News such as this is of interest to all of us, because it illustrates just how costly and dangerous mistakes can be.

I just get irked when I see mistakes of this caliber made by news agencies. It makes me question their ability to gather and report news on any subject with accuracy and clarity.


----------



## ToUtahNow (Jul 19, 2008)

The story is poorly written but then again they never said the problem was due to water pressure. I'm wondering if it was a Natural Gas tankless installed in a Propane system.

Mark


----------



## Pipedoc (Jun 14, 2009)

Double-A said:


> It makes me question their ability to gather and report news on any subject with accuracy and clarity.

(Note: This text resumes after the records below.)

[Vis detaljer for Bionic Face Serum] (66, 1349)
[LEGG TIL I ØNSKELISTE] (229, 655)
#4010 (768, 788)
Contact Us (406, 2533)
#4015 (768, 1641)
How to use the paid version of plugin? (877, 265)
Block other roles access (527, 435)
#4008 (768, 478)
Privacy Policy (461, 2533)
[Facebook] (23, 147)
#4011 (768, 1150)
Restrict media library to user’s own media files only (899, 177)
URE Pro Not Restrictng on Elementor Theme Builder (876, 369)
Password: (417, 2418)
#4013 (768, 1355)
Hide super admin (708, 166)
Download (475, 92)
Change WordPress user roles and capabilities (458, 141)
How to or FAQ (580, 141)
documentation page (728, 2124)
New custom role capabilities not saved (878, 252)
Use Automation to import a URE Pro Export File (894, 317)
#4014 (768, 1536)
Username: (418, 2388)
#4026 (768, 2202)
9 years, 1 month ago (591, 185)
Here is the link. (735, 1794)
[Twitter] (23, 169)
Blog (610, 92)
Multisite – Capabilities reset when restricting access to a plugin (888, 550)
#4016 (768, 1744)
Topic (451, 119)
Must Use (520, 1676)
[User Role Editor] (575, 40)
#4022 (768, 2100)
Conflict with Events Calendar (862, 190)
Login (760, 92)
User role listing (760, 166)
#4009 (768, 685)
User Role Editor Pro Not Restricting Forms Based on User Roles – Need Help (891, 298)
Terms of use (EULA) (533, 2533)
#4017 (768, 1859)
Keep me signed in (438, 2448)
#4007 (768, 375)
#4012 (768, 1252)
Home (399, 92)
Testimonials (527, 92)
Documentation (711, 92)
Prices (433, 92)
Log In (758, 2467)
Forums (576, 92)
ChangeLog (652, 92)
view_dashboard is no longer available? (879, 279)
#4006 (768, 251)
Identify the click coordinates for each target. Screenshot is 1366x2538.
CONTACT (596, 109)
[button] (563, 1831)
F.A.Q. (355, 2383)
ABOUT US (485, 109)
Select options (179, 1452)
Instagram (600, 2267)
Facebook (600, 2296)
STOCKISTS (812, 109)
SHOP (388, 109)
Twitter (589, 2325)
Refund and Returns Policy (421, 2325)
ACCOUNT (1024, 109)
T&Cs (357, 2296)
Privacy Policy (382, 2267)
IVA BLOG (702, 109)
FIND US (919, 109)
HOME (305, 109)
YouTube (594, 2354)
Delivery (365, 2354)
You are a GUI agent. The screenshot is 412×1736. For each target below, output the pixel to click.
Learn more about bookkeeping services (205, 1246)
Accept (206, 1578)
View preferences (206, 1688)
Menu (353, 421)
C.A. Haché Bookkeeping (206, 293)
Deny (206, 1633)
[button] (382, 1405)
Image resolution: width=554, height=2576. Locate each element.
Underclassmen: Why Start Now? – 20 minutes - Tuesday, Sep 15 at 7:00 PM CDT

Stop questioning Double A. They don't have the ability report with accuracy anymore. Wait. I take that back. They have the ability but but not the desire. :laughing: (I don't know whether to laugh or cry about that)


@ Jerry,

Do you have a link to the article? I am starting to collect news articles about things of this nature.


----------



## ToUtahNow (Jul 19, 2008)

Protech said:


> "Contractor".....does that mean plumbing contractor? If not, someones going to have allot of explaining to do.


I just checked and the homeowner is a home improvement contractor who got his license December (not licensed until after accident) of last year and there is no record of the "Contractor" having a license of any type.

Mark


----------



## GREENPLUM (Jul 27, 2008)

I thought I smelled a rat, THX jerrymac for coming clean with the TRUTH.


----------



## smellslike$tome (Jun 16, 2008)

TheMaster said:


> Sounds like they connected a water heater to a high pressure gas line without a pressure regulator,for some reason it leaked either due to the high pressure or there was just a gas leak close by. I dont think it had anything to do with a T&P valve but would like to hear the entire story.


I have encountered this before from a ho who complained about continual error codes and complete loss of hot water mid shower. The entire install was a joke and had been "performed" by an unlicensed "remodeling contractor". The ho did not want to pay for the repairs. I reported him to the appropriate inspection service (county), not because he refused service but because he was, I believed, in some danger and needed to have it reinstalled properly. The inspector, whom I spoke with over the phone, went out and knocked on the door and when noone answered he simply left. I told him that the unit was hanging on the side of the house, right on top of the gas meter, in plain sight. He informed me that this was not the Soviet Union and there was nothing they could do. I reminded him that no permit was ever issued for this job (I had already checked) and that it needed to be corrected. He wouldn't do anything. I lost a lot of respect for this inspection authority that day. Basically he said, and I am interpreting here, that anybody can do whatever they want and unless we catch them in the act nothing will be done. The code specifically grants the code official authority to enter any structure (which was not even necessary in this case) if he believes their is any reason to. If he is denied, then he can return with the police. I've never heard of this happening and probably never will but the point is that we were talking about an improperly connected, unregulated, gas appliance with the potential to burn, explode, injure, and/or kill. This still makes my blood boil.


----------